11. Le curieux queutard
Jonas
Quel temps ! Même en courant à la sortie du RER, je suis trempé en arrivant au bureau. J’aurais mieux fait d’attendre que l’averse passe mais je ne me suis pas levé tôt pour rien. Et tant pis s’il me faut un peu de temps pour sécher, je voulais absolument arriver au travail avant Pénélope et j’y suis parvenu. Je salue rapidement Elise et Stella déjà présentes à l’accueil et m’amuse de les voir rougir toutes les deux lorsque je fais mine de leur envoyer un baiser volant avant d’entrer dans mon bureau. Je referme derrière moi et m’arrête un instant. J’avais oublié le coup de Trafalgar que m’a fait ma collègue en mon absence. Je n’en reviens pas qu’elle ait osé tout bouger dans le bureau. Bon, c’est vrai que ça fait plus bureau partagé désormais mais quand même ! Elle a touché à mes affaires en mon absence et ça, je ne l’accepte pas. Quoique… vu les idées que ça m’a données, je devrais peut-être la remercier.
Je ne perds pas de temps et me dirige immédiatement vers l’espace qu’a pris ma collègue. Je ne sais pas par quoi commencer mais les remarques faites par Solène m’ont convaincu d’essayer de savoir ce que son amie trame pour SP avec son groupe. Personne ne parle et c’est difficile d’avoir des informations concrètes sur leurs avancées. Et si elle s’est permis de bouger mon bureau, je peux me permettre de regarder le sien… et ce qu’il y a dedans. Ce n’est pas un si gros crime que ça, je trouve.
Je m’assois sur son fauteuil et commence par farfouiller dans les papiers qui traînent mais il n’y a rien d’intéressant. J’ai de la chance car la clé est sur le petit meuble qui est à la droite de l’ordinateur mais là aussi, rien d’intéressant. A part quelques partitions dans un tiroir. Cela m’étonnerait que ça ait un rapport avec SP, mais si elle sait transformer des documents en lignes de partitions, sinon c’est qu’elle est très forte en encodage secret. Et puis, c’est vrai que ma mère a dit qu’elle chantait désormais. Avec son mari. Pourquoi ça me met en rogne qu’elle se soit mariée ? Parce que moi, je suis toujours célibataire ? Parce que je suis toujours jaloux qu’un autre puisse profiter d’elle alors que je n’en ai plus le droit ? L’envie, elle pourrait vite revenir par contre, je n’arrive pas à être insensible à l’intensité qu’elle met dans tout ce qu’elle fait, à ses charmes qui sont toujours bien présents. J’ai l’impression d’être sous le coup d’un sortilège que j’avais réussi à atténuer mais qui revient chaque jour un peu plus, à son contact.

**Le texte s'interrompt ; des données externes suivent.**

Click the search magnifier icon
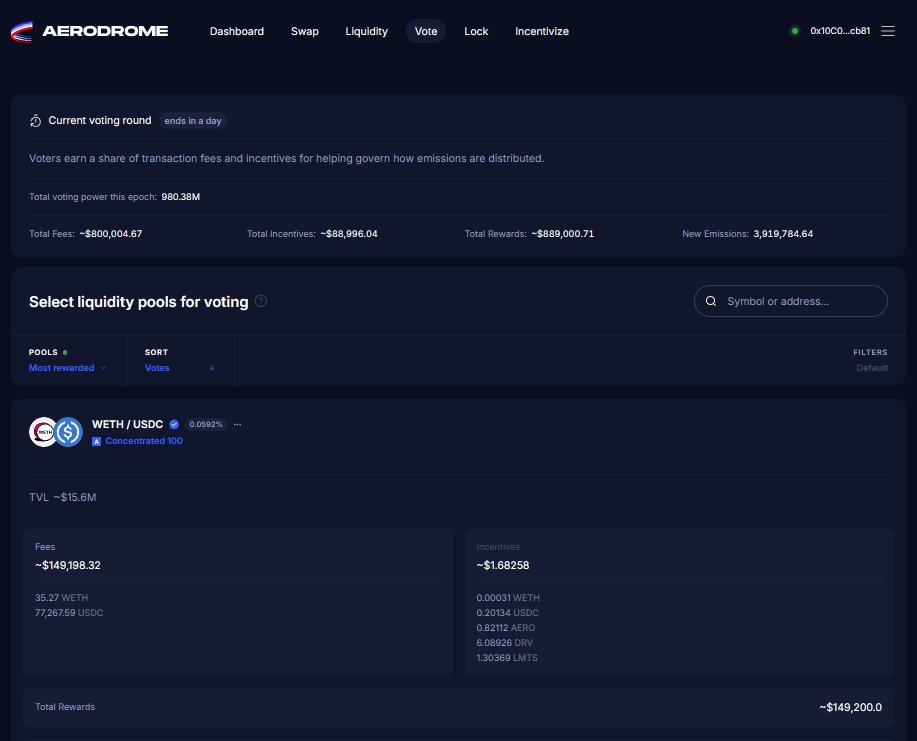The image size is (917, 741). pyautogui.click(x=711, y=301)

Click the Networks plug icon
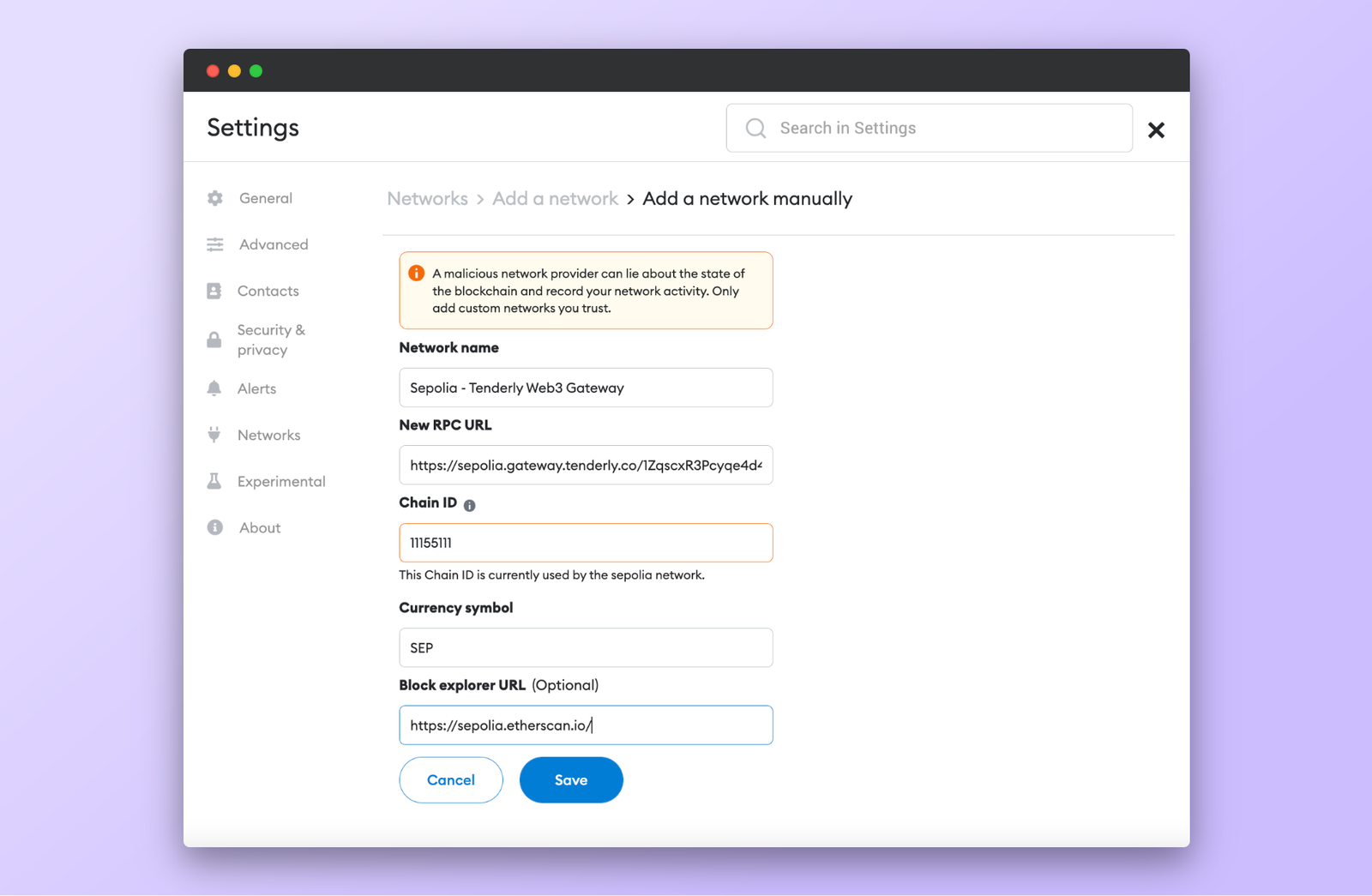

Alors que j’allume son ordinateur, j’entends la porte s’ouvrir et je sursaute tandis qu’elle entre, lève un sourcil quand elle voit où je suis assis et s’adresse à moi, m’attaquant directement comme je le mérite, vu ce que je suis en train d’essayer de faire.
— Je peux savoir ce que tu fous installé à mon bureau ? Tu joues les espions ? Tu veux les codes, peut-être ?
— Les espions ? Mais non, ce n’est pas ce que tu crois, commencé-je de manière pathétique. Je… je cherchais une information que je ne retrouve pas sur SP. Je me suis dit que tu devais l’avoir.
Je me lève précipitamment et retourne m’asseoir à mon propre bureau en essayant d’éviter de croiser son regard.
— Ben voyons, s’esclaffe-t-elle. Tu sais que tu as toujours le même tic quand tu mens ? Tu es ridicule, sérieusement. Je t’écoute, de quelle info as-tu besoin ?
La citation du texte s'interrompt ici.